How to troubleshoot:
Ports under 1024 have root privileges, so port 1020 won't be allowed to bind to a listener in Envoy without more intervention. The following can be a solution for this:
- Use Ports Above 1024: By configuring Envoy to listen on ports higher than 1024, you can avoid the need for root privileges. This approach is safer from a security perspective.
delayed connect error: 111
upstream connect error or disconnect/reset before headers. reset reason: connection failure, transport failure reason: delayed connect error: 111
Problem:
The error code 111 typically corresponds to the ECONNREFUSED error in Linux, which means that the connection was refused by the server(sidecar). This generally indicates that no process is listening on the IP:Port combination that the client is trying to connect to.
How to troubleshoot:
In the context of Consul + Envoy, there are two reasons this error could occur:
-
This issue is caused by connect sidecars being restarted (e.g. during a consul version upgrade) and continuing to receive requests even after the sidecar stops. Tuning the interval and success_before_passing fields from the check block could help with stopping traffic to the sidecar in this scenario.
-
Example
"connect": { "sidecar_service": { "check": {
"name": "Sidecar Health Check"
"tcp": "localhost:1235"
# This will require the check to succeed 3 times before
# the sidecar is marked as healthy (passing).
# defaults to 0
"success_before_passing": 3
"interval": "5s" #defaults to 10s } } }
-
Example
-
This can also occur if an orphan pod without an envoy container is spun up. You can confirm this by checking the pods to see if both the application and Envoy containers are running:
kubectl get pods -n <namespace> -o=jsonpath='{.items[*].spec.containers[*].name}'- If the Envoy container isn't there, make sure that connectInject is enabled in the values.yaml file. Once this is checked, restarting the pod should allow the envoy container to be added.

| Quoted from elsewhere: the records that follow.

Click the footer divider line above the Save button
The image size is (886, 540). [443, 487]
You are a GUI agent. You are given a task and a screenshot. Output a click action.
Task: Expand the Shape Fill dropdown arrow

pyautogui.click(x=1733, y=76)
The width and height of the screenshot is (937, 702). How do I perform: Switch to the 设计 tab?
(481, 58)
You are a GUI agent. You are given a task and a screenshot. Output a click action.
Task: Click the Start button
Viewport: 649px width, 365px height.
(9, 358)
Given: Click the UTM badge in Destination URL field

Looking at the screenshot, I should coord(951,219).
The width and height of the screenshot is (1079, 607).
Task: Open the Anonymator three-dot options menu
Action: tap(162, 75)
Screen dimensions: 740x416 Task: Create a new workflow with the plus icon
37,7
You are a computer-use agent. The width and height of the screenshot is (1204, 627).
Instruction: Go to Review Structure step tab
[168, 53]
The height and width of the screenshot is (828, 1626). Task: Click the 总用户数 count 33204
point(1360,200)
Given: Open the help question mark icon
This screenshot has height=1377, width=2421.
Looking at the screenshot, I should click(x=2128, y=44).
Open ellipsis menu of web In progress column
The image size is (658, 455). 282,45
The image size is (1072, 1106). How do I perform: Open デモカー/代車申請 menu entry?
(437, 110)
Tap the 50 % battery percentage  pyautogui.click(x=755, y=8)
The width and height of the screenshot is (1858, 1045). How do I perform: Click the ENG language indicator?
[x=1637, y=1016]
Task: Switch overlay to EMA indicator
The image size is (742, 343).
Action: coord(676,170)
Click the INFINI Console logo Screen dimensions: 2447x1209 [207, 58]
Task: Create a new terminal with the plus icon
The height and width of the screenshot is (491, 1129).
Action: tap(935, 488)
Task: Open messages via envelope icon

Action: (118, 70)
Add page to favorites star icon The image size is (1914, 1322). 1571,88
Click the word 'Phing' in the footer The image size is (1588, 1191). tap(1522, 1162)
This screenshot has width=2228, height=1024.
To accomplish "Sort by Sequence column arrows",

delayed connect error: 113
upstream reset: reset reason: connection failure, transport failure reason: delayed connect error: 113
Problem:
The error code 113 typically corresponds to the EHOSTUNREACH error in Linux, which means that the host you are trying to reach is unreachable. This error occurs at the network level and indicates that a route to the specified host cannot be found, preventing any kind of network connection or communication.
How to troubleshoot:
Checking Envoy's stats and cluster pages will be helpful here. In the stat's you'll want to see how many members of the upstream are healthy compared to the total members:
healthy members:
curl http://localhost:19000/stats | grep 'consul.membership_healthy'
total members
curl http://localhost:19000/stats | grep 'consul.membership_total'
If they don't match, then you'll want to check the clusters page to get the IPs of the unhealthy members:
curl http://localhost:19000/clusters | grep '::health_flags::/failed_eds_health'
Seeing the failed_eds health flags for IPs can indicate that there are stale IPs trying to be connected to. Envoy sidecars shouldn't have stale IPs in a normal scenario. The next step would be to check Consul or Consul-k8s changelog for the version you're on. For example, you may see the 113 error in the mesh on one of the consul-k8s 1.1.x versions. Upgrading to a consul-k8s version where the fix was backported to may resolve the issue.